◆ **Quoted text**:
============================================================

The report questioned China's assertion that the death penalty was used sparingly and that judicial practice was governed by principles of "few and prudent killings" and "killing the few, never killing those where there is a choice."
The number of capital crimes in China has more than tripled since the criminal law was promulgated in 1980, many of the additions being non-violent or economic crimes such as value added tax and insurance fraud, Amnesty said.
Executions, carried out in China by firing squad and by lethal injection since this year, followed judicial processes similar to those employed in 1983 when summary trials contributed to an estimated 10,000 to 20,000 executions.
"Both local and intermediate courts, often influenced by public anger in the locality, or pressure to be seen to be tough on crime, have passed death sentences for non-capital crimes," Amnesty report said.
It questioned China's argument that capital punishment served as a deterrent, citing the roadside executions of highway robbers in central Jiangxi province where identical crimes were being perpetrated within two months.
People were executed for hooliganism, including one man convicted of harassing women cyclists. Some were executed for stealing pigs or cattle, others for stealing VAT receipts, electric cables, or heads of Buddhist statues, it said.
In Tibet, where pro-independence sentiment runs high, some were shot for counter-revolution or subversion.
Summary trials were reported in 1996, with one case involving the alleged murder of a policeman in northeastern Jilin province taking just six days from the crime to execution of the accused, Amnesty said.

============================================================

◆ **Extracted information**:

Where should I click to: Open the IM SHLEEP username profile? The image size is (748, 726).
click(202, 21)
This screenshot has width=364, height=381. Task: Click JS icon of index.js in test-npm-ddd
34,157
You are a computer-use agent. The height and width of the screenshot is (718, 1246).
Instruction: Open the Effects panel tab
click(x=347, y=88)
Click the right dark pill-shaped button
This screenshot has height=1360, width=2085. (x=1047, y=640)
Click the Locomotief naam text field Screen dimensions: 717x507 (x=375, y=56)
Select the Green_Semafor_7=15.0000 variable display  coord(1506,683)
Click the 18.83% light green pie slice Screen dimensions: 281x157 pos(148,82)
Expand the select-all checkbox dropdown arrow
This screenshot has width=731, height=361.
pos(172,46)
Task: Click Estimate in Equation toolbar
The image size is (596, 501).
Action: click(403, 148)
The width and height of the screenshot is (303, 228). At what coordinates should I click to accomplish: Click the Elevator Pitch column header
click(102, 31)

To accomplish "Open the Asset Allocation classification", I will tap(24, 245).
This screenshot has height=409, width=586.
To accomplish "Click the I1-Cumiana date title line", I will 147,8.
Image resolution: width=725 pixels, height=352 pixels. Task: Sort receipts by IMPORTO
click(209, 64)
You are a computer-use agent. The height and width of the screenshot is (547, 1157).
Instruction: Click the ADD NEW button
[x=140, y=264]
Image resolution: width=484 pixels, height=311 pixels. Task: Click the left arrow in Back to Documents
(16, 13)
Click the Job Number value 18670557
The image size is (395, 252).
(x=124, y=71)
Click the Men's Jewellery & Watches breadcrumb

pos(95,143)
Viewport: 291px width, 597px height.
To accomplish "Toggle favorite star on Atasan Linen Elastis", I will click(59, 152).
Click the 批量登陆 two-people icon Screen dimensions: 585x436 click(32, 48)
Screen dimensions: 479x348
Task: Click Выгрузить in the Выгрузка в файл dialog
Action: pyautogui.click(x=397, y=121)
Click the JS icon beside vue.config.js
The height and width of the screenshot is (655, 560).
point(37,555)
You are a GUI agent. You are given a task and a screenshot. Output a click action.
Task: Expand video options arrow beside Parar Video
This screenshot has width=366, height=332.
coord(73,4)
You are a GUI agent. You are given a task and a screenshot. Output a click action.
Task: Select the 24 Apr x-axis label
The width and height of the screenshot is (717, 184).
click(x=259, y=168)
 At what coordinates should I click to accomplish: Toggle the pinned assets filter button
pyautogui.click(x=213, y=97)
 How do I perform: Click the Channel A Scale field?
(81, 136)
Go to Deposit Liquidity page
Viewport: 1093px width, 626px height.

============================================================

◆ **Exercise set**:
a: In the passage on China's death penalty, how long did the Jilin case involving the alleged murder of a policeman take from the crime to the execution of the accused?
b: Render this sentence from the passage on China's death penalty in Spanish: "In Tibet, where pro-independence sentiment runs high, some were shot for counter-revolution or subversion."
The rows have no connection to the passage on China's death penalty.

◆ **Solution set**:
a: Six days.

b: En el Tíbet, donde el sentimiento independentista es fuerte, algunos fueron fusilados por contrarrevolución o subversión.